▶ [DIRECTION]: Rewrite every line of the records from the line containing "1568x571 pixels." through the line containing "pos(122,537)", requests included, and add 105 to each coordinate value in the answers.

▶ [RECORDS SUPPLIED]:
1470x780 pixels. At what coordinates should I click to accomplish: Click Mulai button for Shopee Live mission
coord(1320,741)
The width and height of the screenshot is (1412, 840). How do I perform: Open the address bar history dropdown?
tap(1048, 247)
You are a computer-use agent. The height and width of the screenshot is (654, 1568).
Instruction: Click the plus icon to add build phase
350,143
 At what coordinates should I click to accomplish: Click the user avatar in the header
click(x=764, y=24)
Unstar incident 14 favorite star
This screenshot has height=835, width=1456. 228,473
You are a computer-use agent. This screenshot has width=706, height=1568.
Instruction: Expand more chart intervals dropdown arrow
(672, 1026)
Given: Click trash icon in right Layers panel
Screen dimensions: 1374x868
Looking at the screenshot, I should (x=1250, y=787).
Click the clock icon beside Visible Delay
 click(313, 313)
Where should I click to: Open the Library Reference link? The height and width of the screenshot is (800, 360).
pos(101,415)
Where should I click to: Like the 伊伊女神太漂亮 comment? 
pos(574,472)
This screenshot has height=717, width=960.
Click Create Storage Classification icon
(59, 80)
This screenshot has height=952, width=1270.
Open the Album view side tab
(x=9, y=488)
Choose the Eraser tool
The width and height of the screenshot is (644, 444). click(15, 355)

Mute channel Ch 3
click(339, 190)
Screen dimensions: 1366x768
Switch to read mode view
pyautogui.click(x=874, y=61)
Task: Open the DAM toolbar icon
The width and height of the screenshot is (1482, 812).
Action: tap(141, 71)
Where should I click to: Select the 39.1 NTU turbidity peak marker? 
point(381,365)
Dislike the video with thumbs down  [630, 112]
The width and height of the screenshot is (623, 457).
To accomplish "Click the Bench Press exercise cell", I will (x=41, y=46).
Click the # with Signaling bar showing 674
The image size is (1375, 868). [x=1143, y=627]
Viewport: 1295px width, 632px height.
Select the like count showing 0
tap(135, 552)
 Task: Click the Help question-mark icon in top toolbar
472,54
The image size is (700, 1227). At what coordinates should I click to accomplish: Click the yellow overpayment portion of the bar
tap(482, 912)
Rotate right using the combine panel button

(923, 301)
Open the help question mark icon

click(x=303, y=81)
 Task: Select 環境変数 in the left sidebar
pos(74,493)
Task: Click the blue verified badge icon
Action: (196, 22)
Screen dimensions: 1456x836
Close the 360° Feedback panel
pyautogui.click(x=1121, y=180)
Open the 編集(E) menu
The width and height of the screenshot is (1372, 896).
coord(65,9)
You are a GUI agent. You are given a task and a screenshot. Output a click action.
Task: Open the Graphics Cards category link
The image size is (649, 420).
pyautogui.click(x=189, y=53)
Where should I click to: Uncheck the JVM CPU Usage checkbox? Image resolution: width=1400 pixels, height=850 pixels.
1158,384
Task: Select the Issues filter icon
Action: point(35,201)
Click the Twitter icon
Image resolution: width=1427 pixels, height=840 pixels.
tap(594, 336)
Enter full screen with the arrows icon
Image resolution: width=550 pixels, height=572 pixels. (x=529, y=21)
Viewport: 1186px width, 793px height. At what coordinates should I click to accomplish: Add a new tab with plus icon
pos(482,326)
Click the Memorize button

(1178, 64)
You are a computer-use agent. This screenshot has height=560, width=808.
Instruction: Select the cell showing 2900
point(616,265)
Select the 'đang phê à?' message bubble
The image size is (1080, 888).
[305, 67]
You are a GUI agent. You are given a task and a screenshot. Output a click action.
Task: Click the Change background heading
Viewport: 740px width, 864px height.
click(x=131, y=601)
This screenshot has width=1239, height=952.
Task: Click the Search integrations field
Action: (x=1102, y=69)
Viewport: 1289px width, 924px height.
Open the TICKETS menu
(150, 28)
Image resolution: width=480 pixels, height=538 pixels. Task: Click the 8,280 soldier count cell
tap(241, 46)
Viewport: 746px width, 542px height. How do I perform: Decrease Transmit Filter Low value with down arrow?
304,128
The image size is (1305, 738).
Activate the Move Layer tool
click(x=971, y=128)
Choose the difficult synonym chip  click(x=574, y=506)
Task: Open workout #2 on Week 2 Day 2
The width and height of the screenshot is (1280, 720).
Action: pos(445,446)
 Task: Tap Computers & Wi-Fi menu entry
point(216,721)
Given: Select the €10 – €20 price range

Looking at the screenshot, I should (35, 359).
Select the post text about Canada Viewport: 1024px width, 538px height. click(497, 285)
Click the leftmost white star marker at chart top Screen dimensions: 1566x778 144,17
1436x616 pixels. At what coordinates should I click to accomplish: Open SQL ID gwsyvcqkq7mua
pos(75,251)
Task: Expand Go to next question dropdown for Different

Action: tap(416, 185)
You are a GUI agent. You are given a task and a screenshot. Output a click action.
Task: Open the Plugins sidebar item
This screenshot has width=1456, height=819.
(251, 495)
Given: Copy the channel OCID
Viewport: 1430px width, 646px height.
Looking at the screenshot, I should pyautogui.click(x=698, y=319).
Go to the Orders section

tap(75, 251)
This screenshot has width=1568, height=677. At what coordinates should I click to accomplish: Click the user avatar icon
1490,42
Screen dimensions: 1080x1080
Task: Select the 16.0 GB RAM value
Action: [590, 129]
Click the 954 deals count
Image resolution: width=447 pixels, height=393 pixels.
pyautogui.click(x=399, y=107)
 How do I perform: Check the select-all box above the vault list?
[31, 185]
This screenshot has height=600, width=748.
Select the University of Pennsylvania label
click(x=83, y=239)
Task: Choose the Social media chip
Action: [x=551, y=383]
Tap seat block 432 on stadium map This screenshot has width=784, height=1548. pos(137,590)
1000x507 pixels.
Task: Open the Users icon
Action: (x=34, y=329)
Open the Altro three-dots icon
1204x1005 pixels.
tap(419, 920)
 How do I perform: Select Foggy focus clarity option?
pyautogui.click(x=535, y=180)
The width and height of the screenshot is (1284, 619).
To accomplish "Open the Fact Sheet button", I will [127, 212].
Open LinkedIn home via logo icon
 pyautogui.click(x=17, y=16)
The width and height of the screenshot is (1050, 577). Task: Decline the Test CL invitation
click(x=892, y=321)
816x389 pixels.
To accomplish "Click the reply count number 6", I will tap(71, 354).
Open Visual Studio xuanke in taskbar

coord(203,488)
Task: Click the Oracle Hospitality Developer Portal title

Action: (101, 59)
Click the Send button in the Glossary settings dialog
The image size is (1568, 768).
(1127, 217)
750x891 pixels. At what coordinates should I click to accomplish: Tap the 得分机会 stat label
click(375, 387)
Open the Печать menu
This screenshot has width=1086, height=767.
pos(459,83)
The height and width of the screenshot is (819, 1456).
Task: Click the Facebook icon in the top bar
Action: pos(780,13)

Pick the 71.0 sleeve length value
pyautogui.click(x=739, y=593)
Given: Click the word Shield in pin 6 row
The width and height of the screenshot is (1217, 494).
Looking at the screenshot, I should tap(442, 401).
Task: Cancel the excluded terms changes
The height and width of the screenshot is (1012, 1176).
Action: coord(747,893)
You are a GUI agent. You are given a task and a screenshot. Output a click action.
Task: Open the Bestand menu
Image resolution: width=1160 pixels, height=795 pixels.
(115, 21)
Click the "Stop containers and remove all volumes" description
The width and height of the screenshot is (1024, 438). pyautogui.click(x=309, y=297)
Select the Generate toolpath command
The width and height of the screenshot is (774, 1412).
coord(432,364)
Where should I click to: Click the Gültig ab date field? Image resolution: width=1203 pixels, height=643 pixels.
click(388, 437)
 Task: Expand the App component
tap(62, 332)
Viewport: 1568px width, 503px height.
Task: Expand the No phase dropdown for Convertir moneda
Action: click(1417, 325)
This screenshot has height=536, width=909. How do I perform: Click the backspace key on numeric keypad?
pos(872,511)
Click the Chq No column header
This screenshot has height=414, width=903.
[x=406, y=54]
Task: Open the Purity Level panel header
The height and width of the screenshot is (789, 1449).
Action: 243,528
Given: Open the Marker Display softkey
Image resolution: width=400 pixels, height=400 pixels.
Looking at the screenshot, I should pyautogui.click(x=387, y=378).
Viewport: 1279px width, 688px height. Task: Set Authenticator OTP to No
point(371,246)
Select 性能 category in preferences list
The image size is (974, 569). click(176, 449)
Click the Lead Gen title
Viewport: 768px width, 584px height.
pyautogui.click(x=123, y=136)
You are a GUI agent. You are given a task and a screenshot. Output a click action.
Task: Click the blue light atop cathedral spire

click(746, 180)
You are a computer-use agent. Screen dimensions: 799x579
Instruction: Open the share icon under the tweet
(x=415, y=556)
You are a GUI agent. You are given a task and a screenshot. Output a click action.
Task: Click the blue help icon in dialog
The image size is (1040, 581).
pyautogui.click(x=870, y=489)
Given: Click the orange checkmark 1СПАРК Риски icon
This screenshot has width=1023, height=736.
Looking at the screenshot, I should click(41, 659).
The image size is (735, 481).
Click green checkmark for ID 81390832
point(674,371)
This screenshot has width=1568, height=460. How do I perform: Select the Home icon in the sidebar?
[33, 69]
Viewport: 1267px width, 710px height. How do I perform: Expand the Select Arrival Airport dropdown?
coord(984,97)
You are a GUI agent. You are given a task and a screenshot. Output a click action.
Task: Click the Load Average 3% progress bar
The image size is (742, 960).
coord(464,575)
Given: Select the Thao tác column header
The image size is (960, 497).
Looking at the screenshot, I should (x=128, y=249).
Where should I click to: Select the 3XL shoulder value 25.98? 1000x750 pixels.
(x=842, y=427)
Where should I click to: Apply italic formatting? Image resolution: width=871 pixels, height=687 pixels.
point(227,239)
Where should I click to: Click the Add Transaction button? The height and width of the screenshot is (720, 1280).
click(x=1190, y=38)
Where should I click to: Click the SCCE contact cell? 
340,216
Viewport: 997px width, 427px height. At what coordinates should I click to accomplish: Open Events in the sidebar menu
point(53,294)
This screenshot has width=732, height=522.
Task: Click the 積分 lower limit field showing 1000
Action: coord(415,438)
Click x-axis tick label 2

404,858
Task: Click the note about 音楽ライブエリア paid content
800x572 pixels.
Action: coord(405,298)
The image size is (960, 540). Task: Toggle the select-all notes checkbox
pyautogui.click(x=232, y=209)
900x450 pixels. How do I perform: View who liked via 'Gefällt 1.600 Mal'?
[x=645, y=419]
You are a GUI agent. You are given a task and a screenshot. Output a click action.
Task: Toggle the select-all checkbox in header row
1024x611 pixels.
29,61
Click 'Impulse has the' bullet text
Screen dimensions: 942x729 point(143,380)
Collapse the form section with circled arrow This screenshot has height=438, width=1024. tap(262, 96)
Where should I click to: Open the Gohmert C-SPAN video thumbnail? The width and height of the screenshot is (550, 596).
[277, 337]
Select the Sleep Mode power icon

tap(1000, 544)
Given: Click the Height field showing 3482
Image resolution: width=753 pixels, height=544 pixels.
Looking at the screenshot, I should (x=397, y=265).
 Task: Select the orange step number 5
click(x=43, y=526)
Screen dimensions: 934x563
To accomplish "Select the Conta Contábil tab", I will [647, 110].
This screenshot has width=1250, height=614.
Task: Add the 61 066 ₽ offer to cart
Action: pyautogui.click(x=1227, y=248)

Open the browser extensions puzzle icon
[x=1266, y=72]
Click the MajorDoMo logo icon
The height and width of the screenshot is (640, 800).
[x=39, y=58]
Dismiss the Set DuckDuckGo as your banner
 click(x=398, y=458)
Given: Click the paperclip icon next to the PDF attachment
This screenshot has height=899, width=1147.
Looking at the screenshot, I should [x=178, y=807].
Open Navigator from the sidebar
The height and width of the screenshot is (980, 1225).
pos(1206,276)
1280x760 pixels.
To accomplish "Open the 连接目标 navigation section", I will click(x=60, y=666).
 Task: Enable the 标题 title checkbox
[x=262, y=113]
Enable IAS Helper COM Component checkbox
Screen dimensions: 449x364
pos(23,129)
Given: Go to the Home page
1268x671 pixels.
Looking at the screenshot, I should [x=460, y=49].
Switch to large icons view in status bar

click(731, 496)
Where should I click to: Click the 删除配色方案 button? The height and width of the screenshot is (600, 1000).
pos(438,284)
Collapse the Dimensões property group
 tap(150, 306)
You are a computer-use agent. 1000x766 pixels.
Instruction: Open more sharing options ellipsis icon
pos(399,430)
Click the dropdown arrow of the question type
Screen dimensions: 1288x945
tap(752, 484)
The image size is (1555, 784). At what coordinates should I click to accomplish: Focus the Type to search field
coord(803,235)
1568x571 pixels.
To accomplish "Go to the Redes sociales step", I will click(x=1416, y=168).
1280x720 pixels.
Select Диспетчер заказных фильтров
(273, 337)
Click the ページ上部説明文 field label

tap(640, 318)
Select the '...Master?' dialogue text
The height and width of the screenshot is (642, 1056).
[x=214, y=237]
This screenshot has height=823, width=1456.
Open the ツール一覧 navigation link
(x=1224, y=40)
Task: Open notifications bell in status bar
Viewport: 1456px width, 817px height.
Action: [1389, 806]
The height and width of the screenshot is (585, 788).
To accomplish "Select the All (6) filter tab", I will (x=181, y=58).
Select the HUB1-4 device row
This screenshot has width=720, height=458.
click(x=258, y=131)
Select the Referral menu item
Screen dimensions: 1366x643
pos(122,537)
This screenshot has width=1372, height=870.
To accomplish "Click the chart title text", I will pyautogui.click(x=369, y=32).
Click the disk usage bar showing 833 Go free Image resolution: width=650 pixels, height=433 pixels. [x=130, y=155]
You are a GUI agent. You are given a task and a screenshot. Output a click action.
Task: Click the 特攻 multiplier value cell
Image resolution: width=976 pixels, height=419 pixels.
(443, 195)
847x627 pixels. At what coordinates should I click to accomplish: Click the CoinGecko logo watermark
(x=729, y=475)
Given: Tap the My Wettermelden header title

▶ [SOLVED EXERCISE]:
1568x571 pixels.
To accomplish "Go to the Redes sociales step", I will click(x=1521, y=273).
1280x720 pixels.
Select Диспетчер заказных фильтров
(378, 442)
Click the ページ上部説明文 field label

tap(745, 423)
Select the '...Master?' dialogue text
The height and width of the screenshot is (642, 1056).
[x=319, y=342]
This screenshot has height=823, width=1456.
Open the ツール一覧 navigation link
(x=1329, y=145)
Task: Open notifications bell in status bar
Viewport: 1456px width, 817px height.
Action: [1494, 911]
The height and width of the screenshot is (585, 788).
To accomplish "Select the All (6) filter tab", I will (x=286, y=163).
Select the HUB1-4 device row
This screenshot has width=720, height=458.
click(x=363, y=236)
Select the Referral menu item
Screen dimensions: 1366x643
pos(227,642)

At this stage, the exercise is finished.